The Whitehall Mill location will be the seventh branch for Annapolis-based Ceremony Coffee. Roggenart owners will move their pastry operation from Mt. Washington to Whitehall Mill. Other vendors will include the Gundalow Gourmet, Wight Tea Company and FireFly Farms, a cheese shop with branches in Deep Creek Lake.

They’ll be joined by Heritage, a new concept from Rey Eugenio, the former executive chef of Roy’s and Ouzo Bay as well as Masarap Filipino.

Asked whether the neighborhood dining scene could sustain such a large addition, Turfaro pointed to the success of nearby Gypsy Queen Cafe and Waverly Brewing Company. The stalls and restaurant will carry items at a variety of price points, catering to a broad customer base.“We hope to complement the other establishments that are in that corridor,” he said. “It’s an absolutely gorgeous setting within the city.”

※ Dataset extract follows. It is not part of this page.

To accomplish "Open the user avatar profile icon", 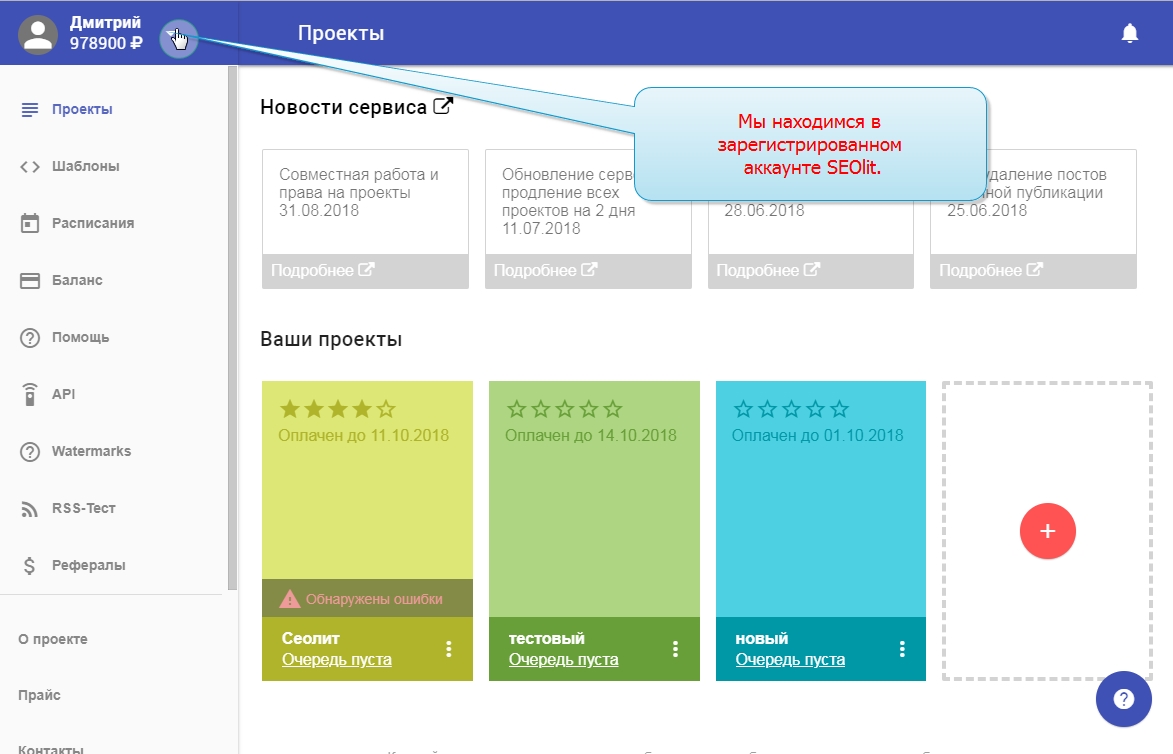I will tap(39, 34).
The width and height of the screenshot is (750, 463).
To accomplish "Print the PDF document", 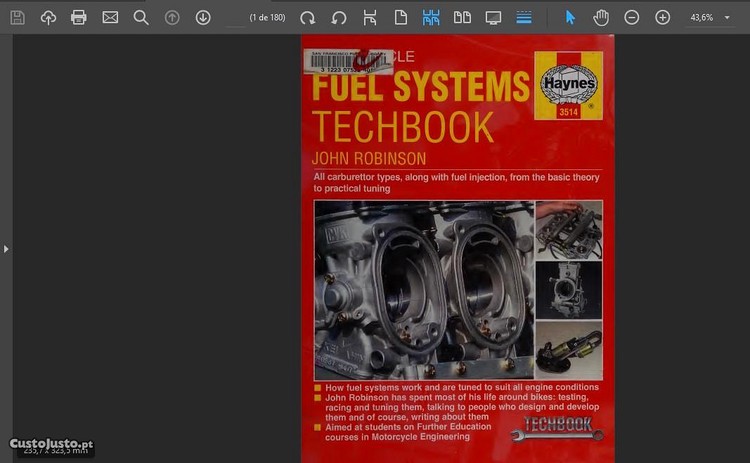I will (79, 18).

Whitehall Mill began its life as a water-powered flour mill in the 19th century. It was extensively rebuilt in the mid-1860s and renamed Clipper Mill. It later became a storehouse for pornographic magazines and adult products, according to an article in The Baltimore Sun.

The addition of food service has been a long time coming. In 2015, The Sun reported that Terra Nova Ventures had begun courting vendors for an 18,000-square-foot market it hoped would open in 2016.

The mill was previously home to the Charm Kitty Cafe, which closed in 2018.